══ Records provided ══

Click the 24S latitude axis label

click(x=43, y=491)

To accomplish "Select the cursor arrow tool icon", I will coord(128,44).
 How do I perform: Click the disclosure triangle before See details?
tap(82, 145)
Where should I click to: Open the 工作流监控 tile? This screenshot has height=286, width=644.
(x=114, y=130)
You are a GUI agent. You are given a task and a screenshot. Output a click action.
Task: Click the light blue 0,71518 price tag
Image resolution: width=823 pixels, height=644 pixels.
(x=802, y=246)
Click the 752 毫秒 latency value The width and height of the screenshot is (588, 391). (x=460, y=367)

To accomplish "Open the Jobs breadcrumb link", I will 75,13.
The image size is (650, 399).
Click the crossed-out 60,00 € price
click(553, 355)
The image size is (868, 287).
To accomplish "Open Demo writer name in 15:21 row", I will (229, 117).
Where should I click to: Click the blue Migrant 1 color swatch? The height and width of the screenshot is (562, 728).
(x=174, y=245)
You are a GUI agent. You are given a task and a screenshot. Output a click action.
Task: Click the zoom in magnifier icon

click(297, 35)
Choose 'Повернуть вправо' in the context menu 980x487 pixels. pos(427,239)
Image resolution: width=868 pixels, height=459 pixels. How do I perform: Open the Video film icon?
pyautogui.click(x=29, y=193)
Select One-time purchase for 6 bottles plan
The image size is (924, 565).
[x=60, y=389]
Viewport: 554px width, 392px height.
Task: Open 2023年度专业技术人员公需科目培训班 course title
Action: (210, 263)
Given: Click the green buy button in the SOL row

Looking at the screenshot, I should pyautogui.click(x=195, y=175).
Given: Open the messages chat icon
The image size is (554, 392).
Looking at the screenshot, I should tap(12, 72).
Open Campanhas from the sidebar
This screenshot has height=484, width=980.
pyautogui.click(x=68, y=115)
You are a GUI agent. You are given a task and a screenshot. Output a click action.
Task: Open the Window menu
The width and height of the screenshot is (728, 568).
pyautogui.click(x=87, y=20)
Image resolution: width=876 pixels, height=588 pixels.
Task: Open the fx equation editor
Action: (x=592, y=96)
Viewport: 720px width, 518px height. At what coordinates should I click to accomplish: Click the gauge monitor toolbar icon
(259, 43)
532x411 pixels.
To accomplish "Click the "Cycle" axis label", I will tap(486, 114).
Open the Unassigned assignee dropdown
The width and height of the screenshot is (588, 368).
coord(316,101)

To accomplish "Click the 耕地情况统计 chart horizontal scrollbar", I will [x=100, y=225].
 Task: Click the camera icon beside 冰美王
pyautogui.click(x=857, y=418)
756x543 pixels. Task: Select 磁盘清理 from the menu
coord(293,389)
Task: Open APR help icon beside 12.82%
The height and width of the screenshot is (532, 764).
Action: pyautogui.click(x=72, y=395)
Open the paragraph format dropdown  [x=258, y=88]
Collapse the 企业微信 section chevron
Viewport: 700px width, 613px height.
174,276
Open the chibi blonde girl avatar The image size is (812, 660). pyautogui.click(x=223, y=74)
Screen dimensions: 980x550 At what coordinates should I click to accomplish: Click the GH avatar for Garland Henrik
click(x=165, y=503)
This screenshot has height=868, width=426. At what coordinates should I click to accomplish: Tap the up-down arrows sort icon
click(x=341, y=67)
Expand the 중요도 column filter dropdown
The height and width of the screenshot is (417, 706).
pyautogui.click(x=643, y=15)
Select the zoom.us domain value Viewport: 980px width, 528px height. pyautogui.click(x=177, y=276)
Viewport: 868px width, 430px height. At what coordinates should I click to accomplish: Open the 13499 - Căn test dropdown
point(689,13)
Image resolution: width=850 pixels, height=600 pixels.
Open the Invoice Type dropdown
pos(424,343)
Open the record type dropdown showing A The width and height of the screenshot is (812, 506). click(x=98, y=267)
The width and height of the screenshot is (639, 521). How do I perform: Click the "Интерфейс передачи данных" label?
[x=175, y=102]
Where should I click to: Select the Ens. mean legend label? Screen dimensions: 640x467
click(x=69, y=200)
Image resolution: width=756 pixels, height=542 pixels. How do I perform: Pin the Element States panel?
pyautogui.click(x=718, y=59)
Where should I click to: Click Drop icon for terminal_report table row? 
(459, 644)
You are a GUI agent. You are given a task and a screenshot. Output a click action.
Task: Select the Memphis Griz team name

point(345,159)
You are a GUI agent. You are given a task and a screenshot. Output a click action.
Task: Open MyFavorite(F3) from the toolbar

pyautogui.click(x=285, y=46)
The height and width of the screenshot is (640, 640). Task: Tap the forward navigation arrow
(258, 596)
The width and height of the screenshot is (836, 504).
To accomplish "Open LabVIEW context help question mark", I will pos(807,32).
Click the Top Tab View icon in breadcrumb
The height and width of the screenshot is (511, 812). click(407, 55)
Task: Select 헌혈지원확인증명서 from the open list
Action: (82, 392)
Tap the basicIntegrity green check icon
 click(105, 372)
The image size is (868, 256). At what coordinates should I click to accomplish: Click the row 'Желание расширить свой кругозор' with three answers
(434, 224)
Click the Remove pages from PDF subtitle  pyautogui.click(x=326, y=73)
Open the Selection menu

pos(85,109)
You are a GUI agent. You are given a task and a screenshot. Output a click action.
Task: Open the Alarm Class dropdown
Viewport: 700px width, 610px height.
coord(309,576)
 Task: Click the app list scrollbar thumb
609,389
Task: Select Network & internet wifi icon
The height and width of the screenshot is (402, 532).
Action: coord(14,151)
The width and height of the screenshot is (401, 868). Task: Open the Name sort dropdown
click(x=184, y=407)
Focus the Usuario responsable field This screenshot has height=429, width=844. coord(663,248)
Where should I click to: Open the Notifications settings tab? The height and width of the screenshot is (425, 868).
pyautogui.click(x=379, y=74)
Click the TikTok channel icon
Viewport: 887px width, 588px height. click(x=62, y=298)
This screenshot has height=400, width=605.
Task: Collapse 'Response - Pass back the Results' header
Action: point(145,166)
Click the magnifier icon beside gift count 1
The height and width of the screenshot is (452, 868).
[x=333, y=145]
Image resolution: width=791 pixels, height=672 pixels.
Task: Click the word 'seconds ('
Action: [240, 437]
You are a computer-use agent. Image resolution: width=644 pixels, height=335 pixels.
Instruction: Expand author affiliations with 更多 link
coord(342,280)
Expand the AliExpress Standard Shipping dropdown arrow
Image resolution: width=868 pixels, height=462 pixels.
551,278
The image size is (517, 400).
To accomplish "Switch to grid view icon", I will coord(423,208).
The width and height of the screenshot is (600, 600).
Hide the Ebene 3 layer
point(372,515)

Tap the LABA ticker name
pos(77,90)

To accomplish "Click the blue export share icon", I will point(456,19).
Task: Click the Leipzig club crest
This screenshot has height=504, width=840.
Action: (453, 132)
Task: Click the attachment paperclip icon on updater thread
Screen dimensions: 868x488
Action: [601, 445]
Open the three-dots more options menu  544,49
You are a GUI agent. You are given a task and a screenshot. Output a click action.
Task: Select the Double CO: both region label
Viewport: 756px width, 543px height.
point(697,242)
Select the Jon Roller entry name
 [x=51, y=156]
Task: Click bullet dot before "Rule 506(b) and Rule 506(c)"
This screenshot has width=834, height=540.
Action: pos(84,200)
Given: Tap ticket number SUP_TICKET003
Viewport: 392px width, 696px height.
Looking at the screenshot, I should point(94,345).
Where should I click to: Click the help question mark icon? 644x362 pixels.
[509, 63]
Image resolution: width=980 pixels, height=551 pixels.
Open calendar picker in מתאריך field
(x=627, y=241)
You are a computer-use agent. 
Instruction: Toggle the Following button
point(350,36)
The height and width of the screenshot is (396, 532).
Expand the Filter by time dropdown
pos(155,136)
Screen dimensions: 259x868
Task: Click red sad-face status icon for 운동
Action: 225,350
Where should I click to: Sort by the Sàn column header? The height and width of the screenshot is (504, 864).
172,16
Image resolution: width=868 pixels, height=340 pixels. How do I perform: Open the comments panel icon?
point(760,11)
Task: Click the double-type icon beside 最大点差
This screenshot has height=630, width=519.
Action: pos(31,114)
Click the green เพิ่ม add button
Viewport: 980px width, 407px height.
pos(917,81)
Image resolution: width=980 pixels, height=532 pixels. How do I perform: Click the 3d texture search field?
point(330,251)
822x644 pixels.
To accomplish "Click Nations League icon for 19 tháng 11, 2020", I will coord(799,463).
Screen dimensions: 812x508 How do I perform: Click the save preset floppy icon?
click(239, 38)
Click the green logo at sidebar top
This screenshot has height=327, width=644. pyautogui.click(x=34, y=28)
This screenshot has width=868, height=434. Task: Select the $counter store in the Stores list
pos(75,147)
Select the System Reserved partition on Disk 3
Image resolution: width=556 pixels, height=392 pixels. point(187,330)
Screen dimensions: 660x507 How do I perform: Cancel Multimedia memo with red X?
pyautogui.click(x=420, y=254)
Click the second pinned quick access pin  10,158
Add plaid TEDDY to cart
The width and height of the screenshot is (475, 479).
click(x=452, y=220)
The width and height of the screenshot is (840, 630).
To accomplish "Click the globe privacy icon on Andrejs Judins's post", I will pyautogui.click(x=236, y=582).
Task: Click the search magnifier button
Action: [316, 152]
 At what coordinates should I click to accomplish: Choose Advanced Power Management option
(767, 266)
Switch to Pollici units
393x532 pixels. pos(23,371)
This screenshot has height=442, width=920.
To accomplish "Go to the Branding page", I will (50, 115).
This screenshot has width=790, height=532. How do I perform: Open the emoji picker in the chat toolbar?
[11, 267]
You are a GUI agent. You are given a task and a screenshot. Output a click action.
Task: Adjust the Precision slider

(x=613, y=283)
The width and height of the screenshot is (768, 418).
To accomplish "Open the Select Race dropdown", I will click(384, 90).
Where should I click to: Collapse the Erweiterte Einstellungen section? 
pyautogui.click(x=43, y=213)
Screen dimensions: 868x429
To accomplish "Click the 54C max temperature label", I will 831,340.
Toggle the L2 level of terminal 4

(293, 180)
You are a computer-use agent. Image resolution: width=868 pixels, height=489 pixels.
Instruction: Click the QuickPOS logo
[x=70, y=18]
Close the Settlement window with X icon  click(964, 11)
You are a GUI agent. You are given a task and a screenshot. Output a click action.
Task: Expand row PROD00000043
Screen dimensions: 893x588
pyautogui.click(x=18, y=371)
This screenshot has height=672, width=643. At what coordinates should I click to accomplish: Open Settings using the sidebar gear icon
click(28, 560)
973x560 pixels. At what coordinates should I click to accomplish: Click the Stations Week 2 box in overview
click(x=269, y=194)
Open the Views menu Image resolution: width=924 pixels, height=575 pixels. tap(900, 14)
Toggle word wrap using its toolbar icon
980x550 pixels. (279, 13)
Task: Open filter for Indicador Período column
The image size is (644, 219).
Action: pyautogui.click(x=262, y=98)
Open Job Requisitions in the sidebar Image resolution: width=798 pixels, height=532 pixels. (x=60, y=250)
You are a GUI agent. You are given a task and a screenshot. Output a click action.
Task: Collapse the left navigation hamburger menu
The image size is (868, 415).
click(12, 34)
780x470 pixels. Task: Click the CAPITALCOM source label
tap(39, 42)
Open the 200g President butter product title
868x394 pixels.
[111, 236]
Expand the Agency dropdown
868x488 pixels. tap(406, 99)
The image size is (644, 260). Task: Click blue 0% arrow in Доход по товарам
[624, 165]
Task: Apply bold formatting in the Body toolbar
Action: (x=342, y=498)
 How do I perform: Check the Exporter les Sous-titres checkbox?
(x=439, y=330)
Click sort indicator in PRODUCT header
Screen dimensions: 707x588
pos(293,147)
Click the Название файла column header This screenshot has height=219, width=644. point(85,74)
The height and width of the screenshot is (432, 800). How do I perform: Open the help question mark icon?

═══

__Directions__
All lines of the data that hold "context" need to be copied.

__Answer__
Choose 'Повернуть вправо' in the context menu 980x487 pixels. pos(427,239)
To accomplish "Open LabVIEW context help question mark", I will pos(807,32).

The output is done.